> _Provided entries_:
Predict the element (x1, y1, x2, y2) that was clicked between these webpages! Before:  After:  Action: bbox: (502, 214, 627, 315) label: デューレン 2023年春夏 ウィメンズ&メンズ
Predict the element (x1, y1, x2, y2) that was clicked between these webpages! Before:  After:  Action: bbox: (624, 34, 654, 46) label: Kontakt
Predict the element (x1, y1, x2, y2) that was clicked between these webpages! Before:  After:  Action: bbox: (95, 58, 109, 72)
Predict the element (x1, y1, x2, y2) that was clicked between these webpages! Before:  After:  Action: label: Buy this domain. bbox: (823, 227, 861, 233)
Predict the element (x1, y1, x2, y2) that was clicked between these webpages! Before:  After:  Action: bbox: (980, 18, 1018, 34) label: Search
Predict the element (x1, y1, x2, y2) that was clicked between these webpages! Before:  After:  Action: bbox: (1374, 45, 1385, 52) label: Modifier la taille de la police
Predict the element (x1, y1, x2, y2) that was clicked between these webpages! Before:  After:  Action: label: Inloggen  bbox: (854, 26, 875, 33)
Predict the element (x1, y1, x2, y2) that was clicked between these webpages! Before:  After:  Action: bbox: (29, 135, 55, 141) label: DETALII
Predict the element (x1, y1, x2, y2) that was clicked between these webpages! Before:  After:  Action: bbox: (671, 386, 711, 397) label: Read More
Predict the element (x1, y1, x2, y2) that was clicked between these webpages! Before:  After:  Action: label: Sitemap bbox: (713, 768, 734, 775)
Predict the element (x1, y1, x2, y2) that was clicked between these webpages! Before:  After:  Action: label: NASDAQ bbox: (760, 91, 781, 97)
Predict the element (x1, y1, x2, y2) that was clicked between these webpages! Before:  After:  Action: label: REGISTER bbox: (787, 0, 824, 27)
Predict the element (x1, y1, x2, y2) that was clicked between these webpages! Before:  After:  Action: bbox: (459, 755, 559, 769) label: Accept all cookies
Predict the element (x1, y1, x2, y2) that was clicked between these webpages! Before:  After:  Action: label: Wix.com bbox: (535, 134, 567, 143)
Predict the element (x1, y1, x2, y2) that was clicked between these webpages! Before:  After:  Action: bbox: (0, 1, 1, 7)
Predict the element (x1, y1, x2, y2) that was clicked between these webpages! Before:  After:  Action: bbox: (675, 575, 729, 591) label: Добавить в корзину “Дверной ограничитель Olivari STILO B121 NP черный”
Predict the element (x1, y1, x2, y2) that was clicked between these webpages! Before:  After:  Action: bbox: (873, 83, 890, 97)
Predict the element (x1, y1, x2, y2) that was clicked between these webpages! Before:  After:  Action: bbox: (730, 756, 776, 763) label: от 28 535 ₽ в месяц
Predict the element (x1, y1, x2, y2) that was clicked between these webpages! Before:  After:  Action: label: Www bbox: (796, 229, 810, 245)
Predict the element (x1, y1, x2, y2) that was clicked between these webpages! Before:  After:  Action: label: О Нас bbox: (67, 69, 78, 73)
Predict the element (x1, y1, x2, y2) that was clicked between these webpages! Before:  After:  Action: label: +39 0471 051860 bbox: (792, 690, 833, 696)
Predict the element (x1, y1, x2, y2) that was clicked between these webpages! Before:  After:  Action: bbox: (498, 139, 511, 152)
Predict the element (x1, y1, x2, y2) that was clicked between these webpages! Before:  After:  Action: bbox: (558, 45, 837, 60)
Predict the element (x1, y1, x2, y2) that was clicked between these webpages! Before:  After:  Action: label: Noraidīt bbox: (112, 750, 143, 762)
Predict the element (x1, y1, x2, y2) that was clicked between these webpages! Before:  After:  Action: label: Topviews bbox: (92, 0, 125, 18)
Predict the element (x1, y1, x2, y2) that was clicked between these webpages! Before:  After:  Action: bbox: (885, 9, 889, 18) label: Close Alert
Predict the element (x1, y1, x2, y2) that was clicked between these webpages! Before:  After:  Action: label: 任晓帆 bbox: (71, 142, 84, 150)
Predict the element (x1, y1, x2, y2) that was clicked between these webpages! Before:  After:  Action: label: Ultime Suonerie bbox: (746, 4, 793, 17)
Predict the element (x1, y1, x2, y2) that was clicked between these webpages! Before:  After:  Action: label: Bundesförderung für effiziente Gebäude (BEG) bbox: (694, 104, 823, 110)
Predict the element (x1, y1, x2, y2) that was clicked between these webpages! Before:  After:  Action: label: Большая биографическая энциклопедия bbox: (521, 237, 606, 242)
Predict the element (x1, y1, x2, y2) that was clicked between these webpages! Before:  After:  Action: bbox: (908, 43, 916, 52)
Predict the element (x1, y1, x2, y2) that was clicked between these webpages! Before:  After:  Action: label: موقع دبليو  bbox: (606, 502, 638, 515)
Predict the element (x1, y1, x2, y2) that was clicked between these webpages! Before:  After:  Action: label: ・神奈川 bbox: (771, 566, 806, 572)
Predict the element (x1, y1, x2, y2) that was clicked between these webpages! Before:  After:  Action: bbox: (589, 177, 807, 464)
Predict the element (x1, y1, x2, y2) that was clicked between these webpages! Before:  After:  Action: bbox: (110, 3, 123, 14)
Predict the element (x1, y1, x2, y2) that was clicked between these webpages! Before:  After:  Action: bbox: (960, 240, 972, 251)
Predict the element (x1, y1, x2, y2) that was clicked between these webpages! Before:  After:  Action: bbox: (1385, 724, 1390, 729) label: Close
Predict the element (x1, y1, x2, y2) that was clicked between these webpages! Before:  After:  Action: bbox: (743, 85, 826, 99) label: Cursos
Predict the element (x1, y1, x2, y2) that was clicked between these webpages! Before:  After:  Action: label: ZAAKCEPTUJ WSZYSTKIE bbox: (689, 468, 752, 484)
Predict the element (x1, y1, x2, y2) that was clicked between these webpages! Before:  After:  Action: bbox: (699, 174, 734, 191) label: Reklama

> _Challenge_: Please write out again, unchanged, the rows beginning with the one that contains "227, 861, 233)" and ending with the one that contains "de la police", both included.

> _Exercise output_:
Predict the element (x1, y1, x2, y2) that was clicked between these webpages! Before:  After:  Action: label: Buy this domain. bbox: (823, 227, 861, 233)
Predict the element (x1, y1, x2, y2) that was clicked between these webpages! Before:  After:  Action: bbox: (980, 18, 1018, 34) label: Search
Predict the element (x1, y1, x2, y2) that was clicked between these webpages! Before:  After:  Action: bbox: (1374, 45, 1385, 52) label: Modifier la taille de la police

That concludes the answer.